▶ _INSTRUCTIONS FOR THE TASK_
Reproduce this listing in full.

──────────────────────────────

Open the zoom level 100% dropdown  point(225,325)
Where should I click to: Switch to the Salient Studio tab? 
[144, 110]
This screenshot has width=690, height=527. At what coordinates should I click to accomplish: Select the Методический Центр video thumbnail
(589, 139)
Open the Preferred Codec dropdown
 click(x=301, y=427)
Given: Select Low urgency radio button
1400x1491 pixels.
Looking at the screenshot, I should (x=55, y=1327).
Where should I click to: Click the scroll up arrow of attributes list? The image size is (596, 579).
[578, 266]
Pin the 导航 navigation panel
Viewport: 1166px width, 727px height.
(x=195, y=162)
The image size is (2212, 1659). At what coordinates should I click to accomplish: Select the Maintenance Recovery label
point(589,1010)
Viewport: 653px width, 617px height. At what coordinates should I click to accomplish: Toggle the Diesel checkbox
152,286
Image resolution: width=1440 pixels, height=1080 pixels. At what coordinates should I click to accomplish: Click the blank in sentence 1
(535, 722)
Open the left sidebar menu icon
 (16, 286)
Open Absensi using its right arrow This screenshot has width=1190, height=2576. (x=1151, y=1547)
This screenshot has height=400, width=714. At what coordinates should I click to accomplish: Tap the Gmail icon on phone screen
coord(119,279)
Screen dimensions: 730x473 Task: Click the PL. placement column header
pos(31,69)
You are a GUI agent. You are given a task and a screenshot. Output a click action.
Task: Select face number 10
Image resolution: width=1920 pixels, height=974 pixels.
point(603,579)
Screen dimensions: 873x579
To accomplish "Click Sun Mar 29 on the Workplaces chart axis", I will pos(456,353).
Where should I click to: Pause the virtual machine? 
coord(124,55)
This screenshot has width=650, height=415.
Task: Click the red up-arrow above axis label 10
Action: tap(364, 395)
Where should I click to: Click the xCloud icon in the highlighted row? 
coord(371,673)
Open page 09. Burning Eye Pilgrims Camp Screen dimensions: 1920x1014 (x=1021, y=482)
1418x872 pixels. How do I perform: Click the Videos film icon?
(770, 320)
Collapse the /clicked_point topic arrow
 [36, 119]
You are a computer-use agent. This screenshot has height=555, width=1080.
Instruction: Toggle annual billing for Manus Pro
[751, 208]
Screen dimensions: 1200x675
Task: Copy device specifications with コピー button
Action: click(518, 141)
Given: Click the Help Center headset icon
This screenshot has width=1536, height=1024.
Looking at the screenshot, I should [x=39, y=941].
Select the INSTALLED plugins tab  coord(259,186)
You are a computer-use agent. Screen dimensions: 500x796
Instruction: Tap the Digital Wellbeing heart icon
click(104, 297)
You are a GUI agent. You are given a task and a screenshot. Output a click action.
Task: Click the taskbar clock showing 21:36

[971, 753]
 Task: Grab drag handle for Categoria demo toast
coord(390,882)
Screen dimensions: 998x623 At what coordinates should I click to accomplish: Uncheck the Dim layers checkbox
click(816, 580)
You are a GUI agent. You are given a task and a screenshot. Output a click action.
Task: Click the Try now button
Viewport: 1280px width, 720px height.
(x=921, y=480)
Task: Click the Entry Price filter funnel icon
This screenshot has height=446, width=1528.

──────────────────────────────

▶ _REPLY_
Open the zoom level 100% dropdown  point(225,325)
Where should I click to: Switch to the Salient Studio tab? 
[144, 110]
This screenshot has width=690, height=527. At what coordinates should I click to accomplish: Select the Методический Центр video thumbnail
(589, 139)
Open the Preferred Codec dropdown
 click(x=301, y=427)
Given: Select Low urgency radio button
1400x1491 pixels.
Looking at the screenshot, I should (x=55, y=1327).
Where should I click to: Click the scroll up arrow of attributes list? The image size is (596, 579).
[578, 266]
Pin the 导航 navigation panel
Viewport: 1166px width, 727px height.
(x=195, y=162)
The image size is (2212, 1659). At what coordinates should I click to accomplish: Select the Maintenance Recovery label
point(589,1010)
Viewport: 653px width, 617px height. At what coordinates should I click to accomplish: Toggle the Diesel checkbox
152,286
Image resolution: width=1440 pixels, height=1080 pixels. At what coordinates should I click to accomplish: Click the blank in sentence 1
(535, 722)
Open the left sidebar menu icon
 (16, 286)
Open Absensi using its right arrow This screenshot has width=1190, height=2576. (x=1151, y=1547)
This screenshot has height=400, width=714. At what coordinates should I click to accomplish: Tap the Gmail icon on phone screen
coord(119,279)
Screen dimensions: 730x473 Task: Click the PL. placement column header
pos(31,69)
You are a GUI agent. You are given a task and a screenshot. Output a click action.
Task: Select face number 10
Image resolution: width=1920 pixels, height=974 pixels.
point(603,579)
Screen dimensions: 873x579
To accomplish "Click Sun Mar 29 on the Workplaces chart axis", I will pos(456,353).
Where should I click to: Pause the virtual machine? 
coord(124,55)
This screenshot has width=650, height=415.
Task: Click the red up-arrow above axis label 10
Action: tap(364, 395)
Where should I click to: Click the xCloud icon in the highlighted row? 
coord(371,673)
Open page 09. Burning Eye Pilgrims Camp Screen dimensions: 1920x1014 (x=1021, y=482)
1418x872 pixels. How do I perform: Click the Videos film icon?
(770, 320)
Collapse the /clicked_point topic arrow
 [36, 119]
You are a computer-use agent. This screenshot has height=555, width=1080.
Instruction: Toggle annual billing for Manus Pro
[751, 208]
Screen dimensions: 1200x675
Task: Copy device specifications with コピー button
Action: click(518, 141)
Given: Click the Help Center headset icon
This screenshot has width=1536, height=1024.
Looking at the screenshot, I should [x=39, y=941].
Select the INSTALLED plugins tab  coord(259,186)
You are a computer-use agent. Screen dimensions: 500x796
Instruction: Tap the Digital Wellbeing heart icon
click(104, 297)
You are a GUI agent. You are given a task and a screenshot. Output a click action.
Task: Click the taskbar clock showing 21:36

[971, 753]
 Task: Grab drag handle for Categoria demo toast
coord(390,882)
Screen dimensions: 998x623 At what coordinates should I click to accomplish: Uncheck the Dim layers checkbox
click(816, 580)
You are a GUI agent. You are given a task and a screenshot. Output a click action.
Task: Click the Try now button
Viewport: 1280px width, 720px height.
(x=921, y=480)
Task: Click the Entry Price filter funnel icon
This screenshot has height=446, width=1528.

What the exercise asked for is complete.